L’analisi di Movimprese: le realtà attive sono 13.900, il 15% in meno rispetto al 2014. Vivacità solo per i servizi
Duemilatrecento imprese manifatturiere in meno in dieci anni. Accade anche a Brescia, provincia del ferro e del tondino per eccellenza nonostante le ambizioni culturali. Il mondo sta cambiando, le produzioni si spostano, imprese nascono, muoiono, si aggregano. E se negli ultimi anni le tempeste sono state violente, dal Covid all’inflazione a doppia cifra passando per guerre e imbuti sulla logistica, la storia della ritirata della manifattura è ovviamente di lunga data. C’entra poco l’automotive, men che meno l’auto elettrica, a cambiare sono la struttura produttiva e le forme d’impresa.
I dati di Movimprese del 2024 dicono che le imprese manifatturiere bresciane attive nell’industria sono 13.900, il 15% in meno rispetto al 2014 (quando erano 16.264). Nel 2019, anno pre-Covid, le imprese manifatturiere erano 15.147. Gli ultimi cinque anni hanno quindi confermato una tendenza di più lungo periodo. L’analisi del decennio fotografa diverse altre tendenze, non solo nel bresciano peraltro. Una di queste è che sono diminuite le imprese agricole (da 10.500 circa a 9,200) e, soprattutto sono calate anche le costruzioni, in agonia per oltre un decennio e che solo grazie ai fortissimi incentivi che hanno interessato il settore hanno dato cenno di resistenza. Nel 2014 le imprese di costruzioni erano 19.221, nel 2024 sono diventate 17.478. In calo continuo anche il commercio, sceso in un decennio da quasi 27mila attività a poco meno di 23.500.
L’unico settore che ha mostrato vivacità è stato quello dei servizi (non di rado servizi alle imprese), cresciuti in un decennio da circa 43 mila attività a quasi 48 mila. Il quadro complessivo fotografa anche un calo del numero di imprese registrate e attive. Nel 2018 quelle registrate erano 120 mila, nel 2024 poco più di 116mila. Quelle attive nel 2014 erano invece 108 mila circa, nel 2024 sono diminuite a 104 mila. Nel decennio è cambiata molto anche la forma giuridica. Le società di capitale sono cresciute di quasi dieci punti percentuali, dal 26% circa del totale a oltre il 35%.
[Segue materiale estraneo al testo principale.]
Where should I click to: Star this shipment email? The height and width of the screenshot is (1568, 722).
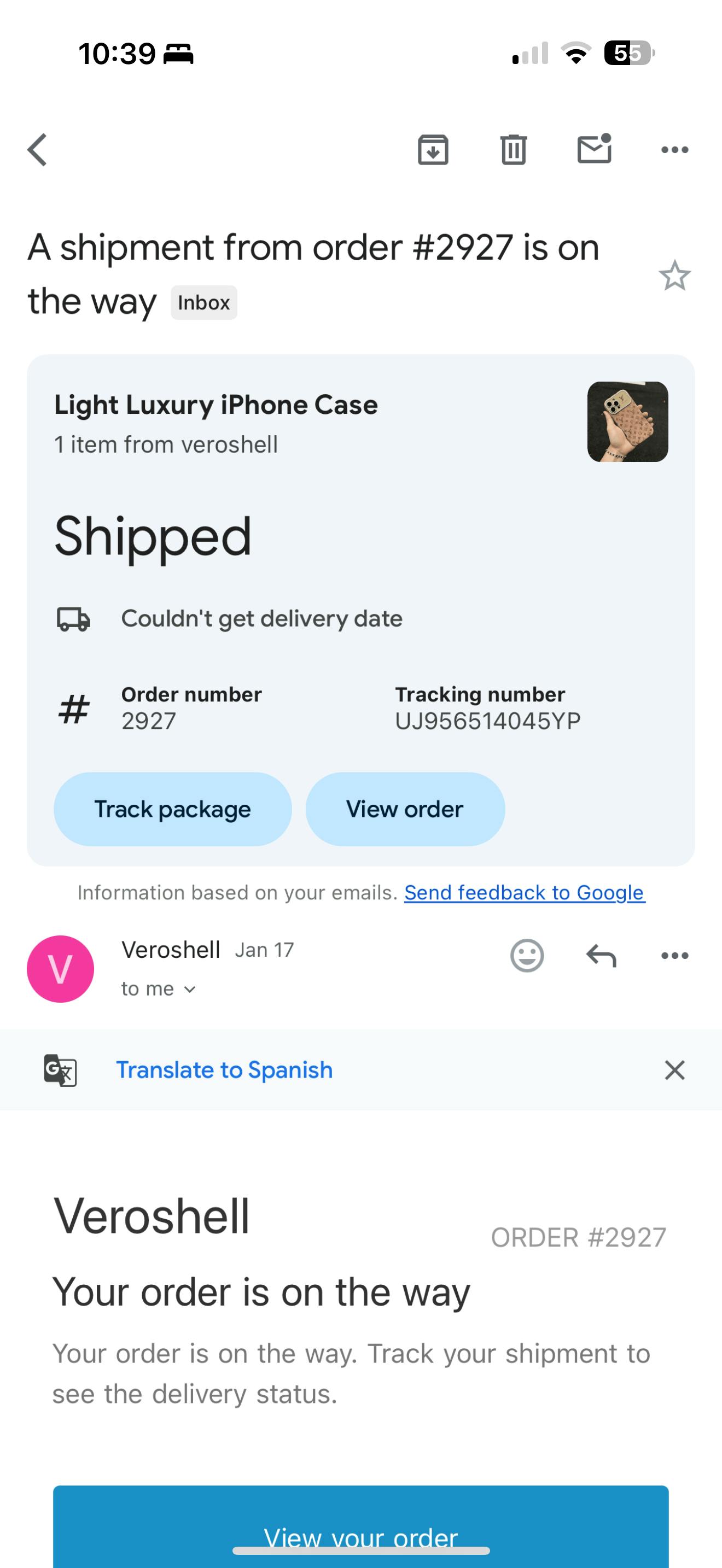[x=674, y=276]
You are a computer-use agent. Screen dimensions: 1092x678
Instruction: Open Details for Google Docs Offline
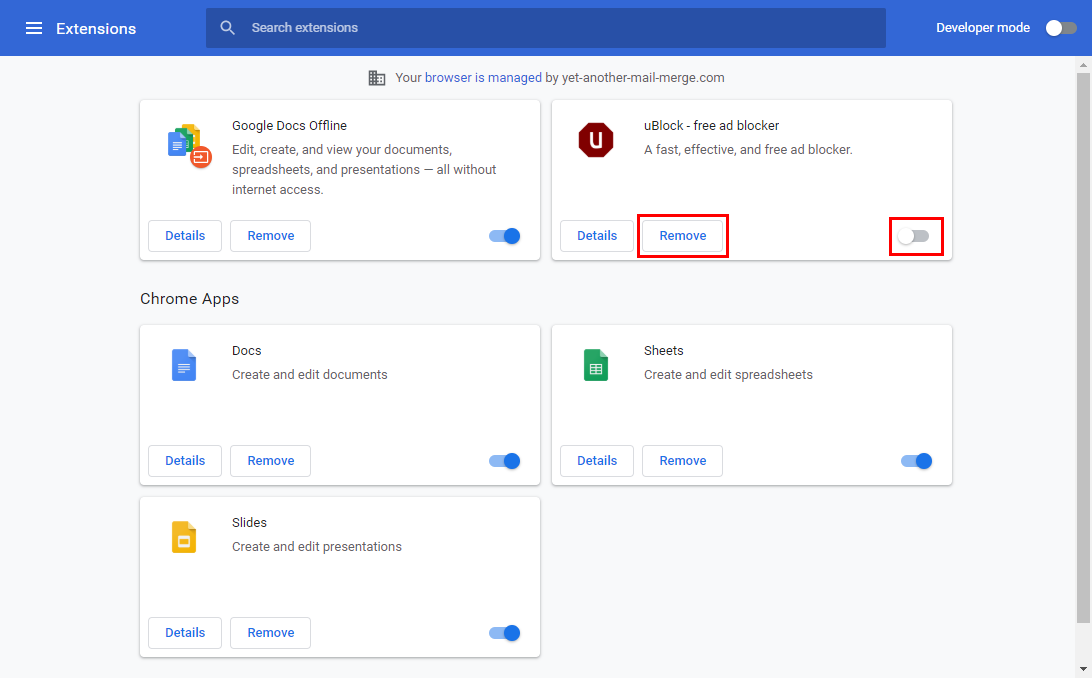click(185, 236)
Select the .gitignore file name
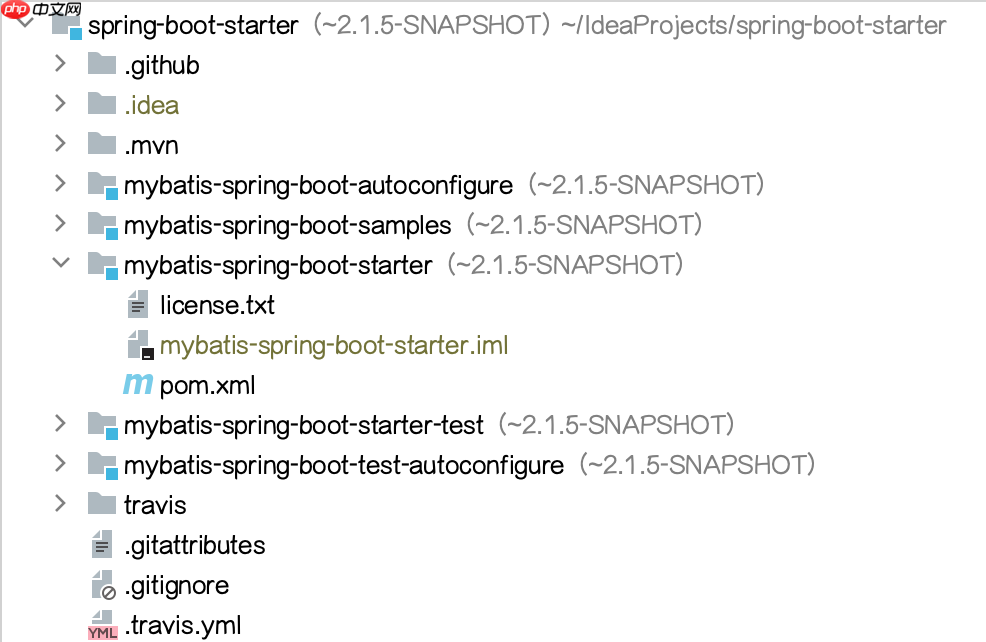 [176, 585]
In calo tutte le altre forme giuridiche: le società di persone sono calate dal 20,6% al 16%, quelle individuali dal 51% circa a poco più del 46%. Molti servizi, meno imprese individuali, situazioni mediamente un po’ più strutturate (e anche con una struttura patrimoniale più solida, come hanno osservato alcune analisi fatte dal centro studi Confindustria Brescia), regge meglio chi si aggrega o si unisce a realtà maggiori. Non necessariamente è un male, insomma, questo calo del numero assoluto di imprese sul territorio, anche se talvolta e in alcuni settori sembra più figlio di una globalizzazione subita che non di una scelta voluta. E di sicuro non fanno piacere quei 103 Comuni lombardi, una decina dei quali nel bresciano, che nel 2024 non hanno registrato nemmeno una nuova attività.
La tendenza, ad ogni modo, non è solo bresciana, come osserva Unioncamere in un’indagine condotta a livello nazionale: «Oltre all’aspetto della denatalità di impresa di alcuni territori – ha sottolineato a riguardo il presidente di Unioncamere, Andrea Prete -, vanno valutate ed approfondite le cause che stanno portando a una riduzione della base imprenditoriale di alcuni settori cardine della nostra economia, come il commercio, l’agricoltura e il manifatturiero».